So the FDA panel voted 17 to 4 with one abstention to approve the Pfizer vaccine. But that still isn’t official FDA approval, which is expected to come “within days.” (Why not tonight? Does the FDA brass have something more important on their schedules?)

From the New York Times Friday morning:

Covid-19 Live Updates: F.D.A. Expected to Issue Pfizer Vaccine Authorization on Friday Evening

The accelerated timeline comes after President Trump’s chief of staff threatened the F.D.A. head’s job if he didn’t get it done on Friday. The Trump Administration will buy another 100 million doses of Moderna vaccine.

The Food and Drug Administration accelerated its timeline for issuing an emergency authorization for Pfizer’s Covid-19 vaccine after President Trump’s chief of staff, Mark Meadows, told Dr. Stephen M. Hahn, the agency’s leader, to consider looking for another job if the vaccine was not approved Friday, according to a senior administration official.

Regulators had been planning to authorize the vaccine for emergency use early Saturday. But on Friday morning, Dr.
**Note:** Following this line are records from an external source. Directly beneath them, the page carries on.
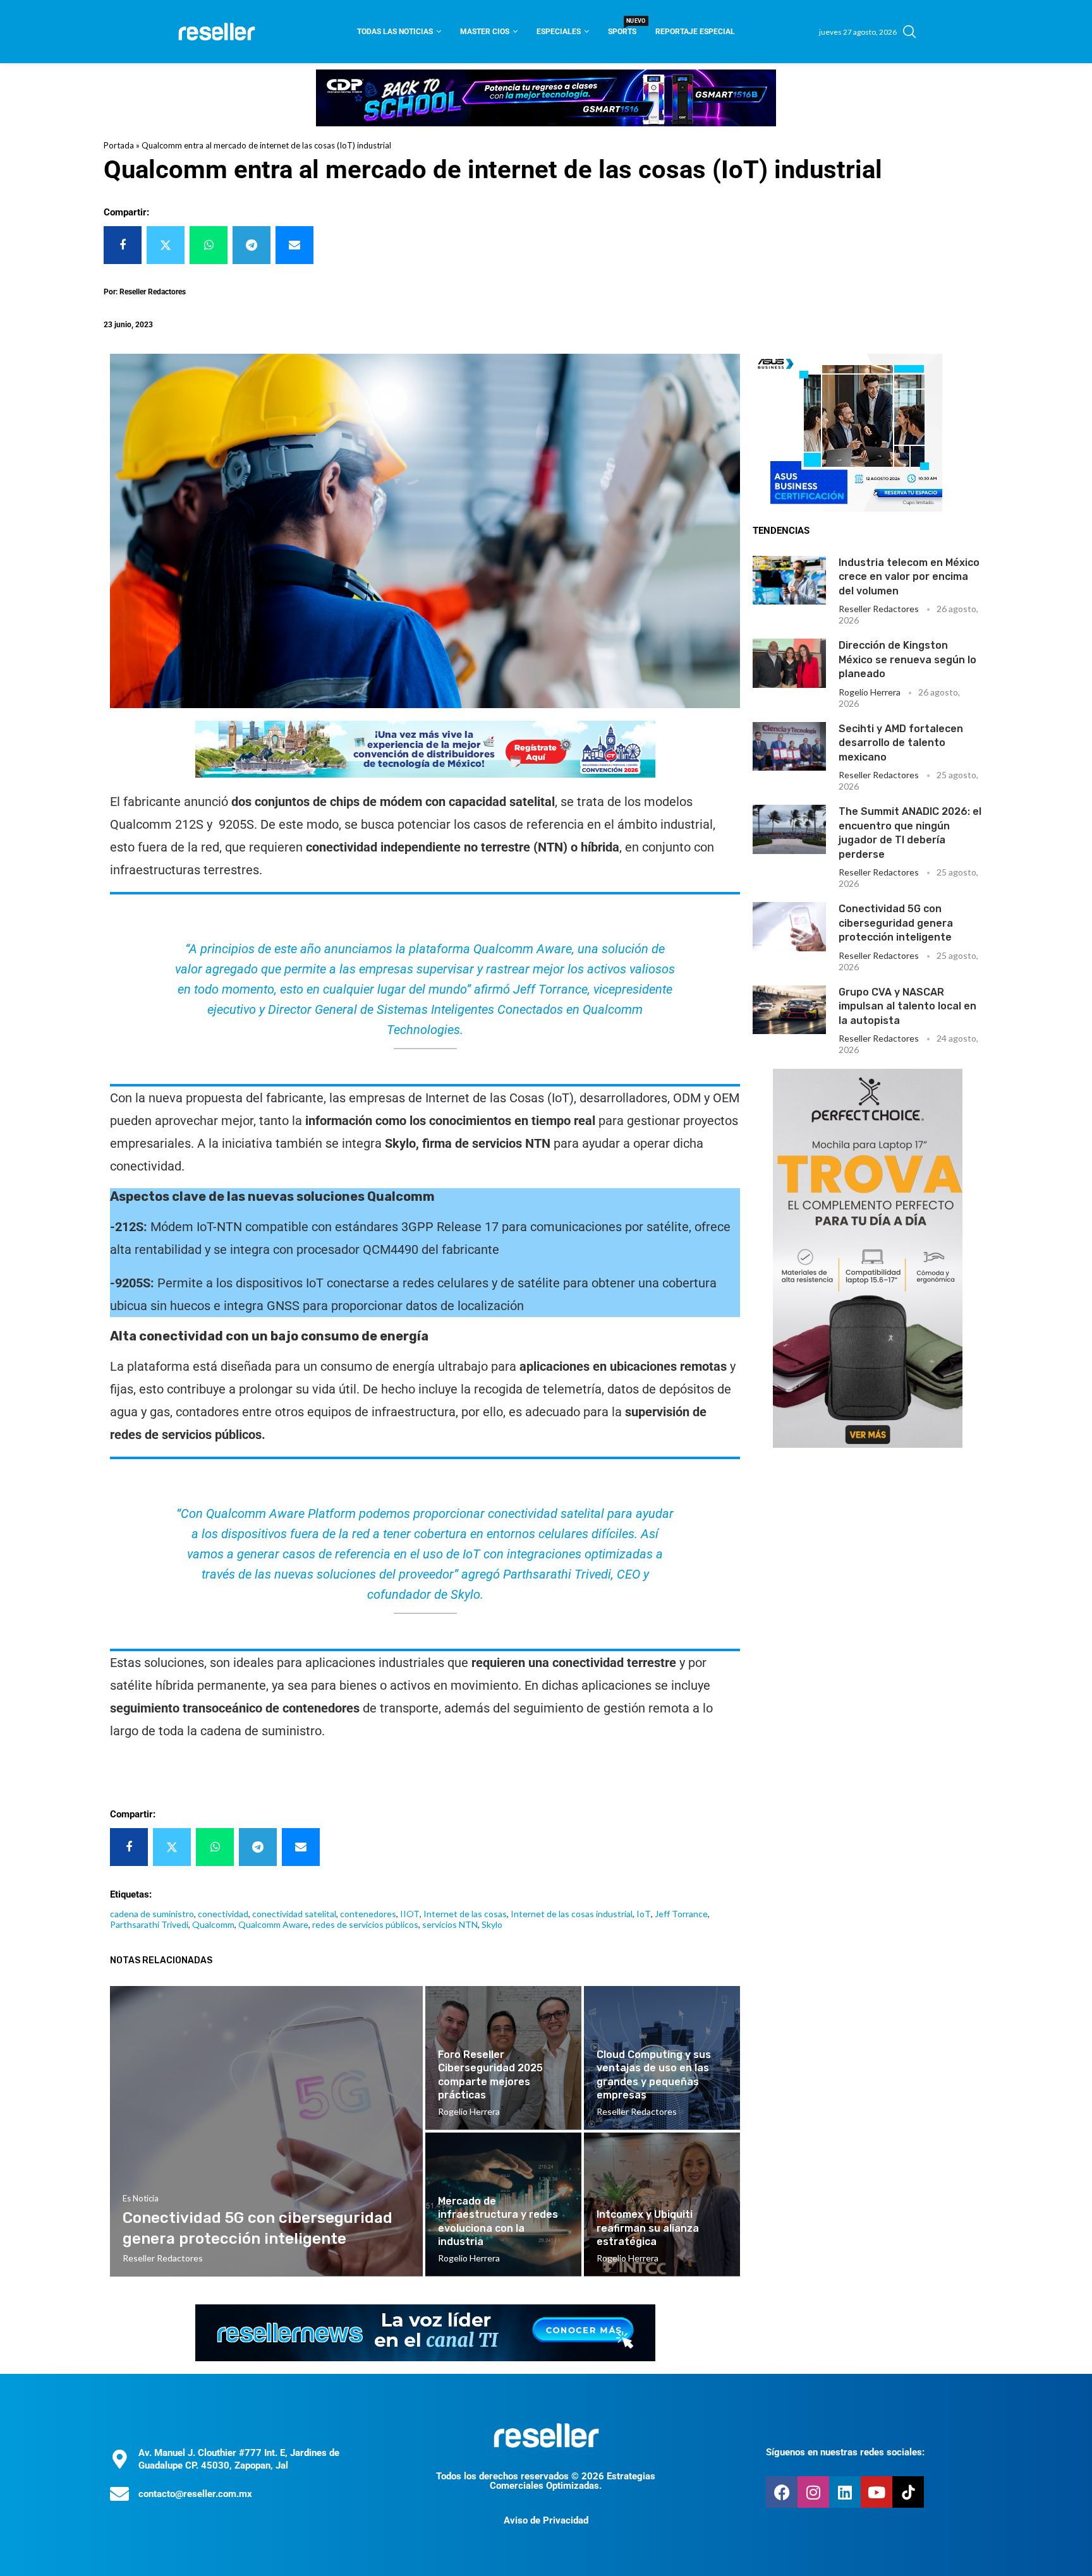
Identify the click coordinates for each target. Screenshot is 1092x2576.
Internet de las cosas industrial (572, 1913)
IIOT (410, 1913)
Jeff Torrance (681, 1913)
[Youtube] (876, 2492)
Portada (119, 145)
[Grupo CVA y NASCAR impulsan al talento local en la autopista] (789, 1009)
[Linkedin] (845, 2492)
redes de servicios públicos (365, 1924)
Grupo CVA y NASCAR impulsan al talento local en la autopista (907, 1006)
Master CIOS (484, 31)
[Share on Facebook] (123, 245)
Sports (622, 27)
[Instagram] (813, 2492)
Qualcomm (213, 1924)
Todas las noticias (395, 31)
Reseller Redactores (879, 608)
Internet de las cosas (465, 1913)
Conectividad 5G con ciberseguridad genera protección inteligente (896, 923)
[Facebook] (782, 2492)
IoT (643, 1913)
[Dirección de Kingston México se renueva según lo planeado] (789, 663)
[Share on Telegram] (251, 245)
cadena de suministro (152, 1913)
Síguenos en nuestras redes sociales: (845, 2452)
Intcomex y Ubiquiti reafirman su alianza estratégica (648, 2228)
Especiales (559, 31)
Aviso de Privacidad (546, 2520)
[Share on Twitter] (166, 245)
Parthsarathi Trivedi (149, 1924)
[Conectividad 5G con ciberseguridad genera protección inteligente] (789, 926)
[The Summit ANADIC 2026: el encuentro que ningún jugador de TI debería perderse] (789, 829)
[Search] (909, 32)
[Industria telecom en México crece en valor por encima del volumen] (789, 580)
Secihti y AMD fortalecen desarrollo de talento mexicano (901, 743)
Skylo (492, 1924)
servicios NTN (450, 1924)
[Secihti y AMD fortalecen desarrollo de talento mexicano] (789, 746)
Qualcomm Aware (273, 1924)
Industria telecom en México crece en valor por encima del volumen (909, 577)
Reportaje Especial (695, 31)
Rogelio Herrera (870, 692)
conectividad (223, 1913)
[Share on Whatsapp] (209, 245)
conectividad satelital (294, 1913)
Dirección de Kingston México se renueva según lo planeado (907, 659)
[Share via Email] (294, 245)
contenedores (368, 1913)
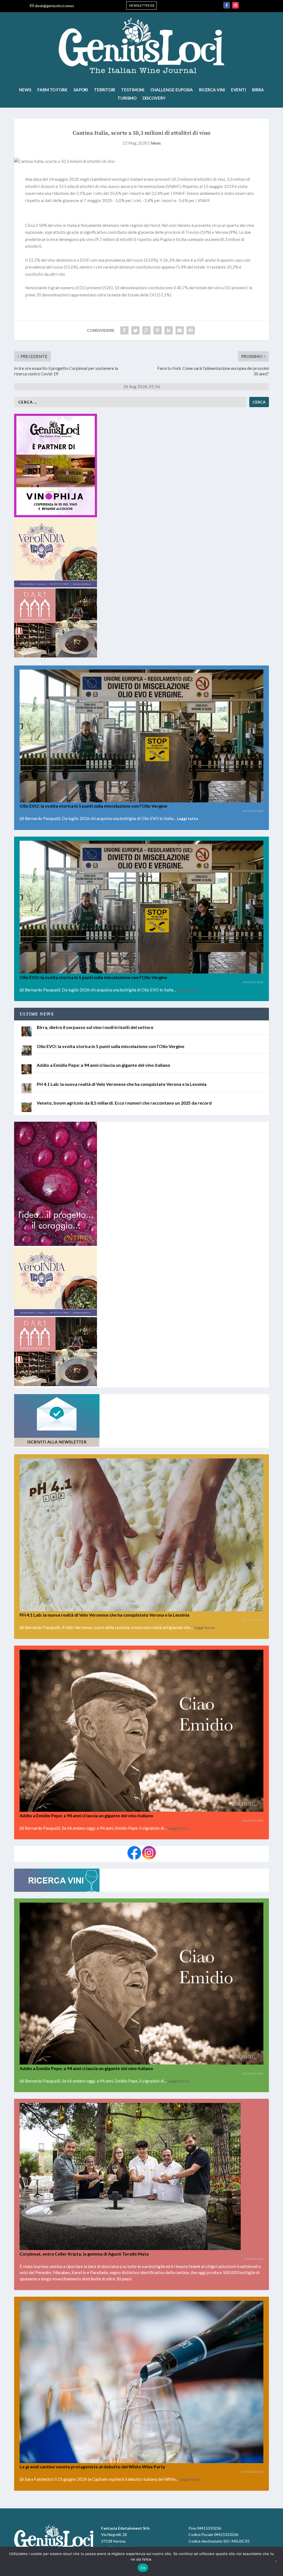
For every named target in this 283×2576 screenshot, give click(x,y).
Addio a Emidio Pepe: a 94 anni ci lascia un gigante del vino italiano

Hahn told officials at the agency’s Center for Biologics Evaluation and Research to act by the end of the day, according to one person familiar with his directive.

It is unclear whether shaving a half-day off the timetable for authorization would speed up the delivery of vaccine shipments to sites around the country or simply placate the White House’s desire for action. Several officials said that the delivery timetable was already set.

The pressure also did not alter the outcome of the process. F.D.A. had already determined it would approve Pfizer’s vaccine for emergency authorization after an advisory panel of experts on Thursday recommended that it do so, according to multiple administration officials.

But it nonetheless showed that even at the 11th hour, the White House was unwilling to allow regulators the independence to work according to their own plan as they processed key documents, including instructions to physicians for use of the vaccine and a fact sheet on the product.

Can you imagine how bad the anti-vax propaganda in the New York Times would be if Pfizer had announced its vaccine worked on November 2 and that had flipped 1 out of every 300 votes, giving Trump a 269-269 Electoral College tie and likely victory with House delegations voting by state? The mainstream media would be screaming right now about how nobody can trust the vaccine.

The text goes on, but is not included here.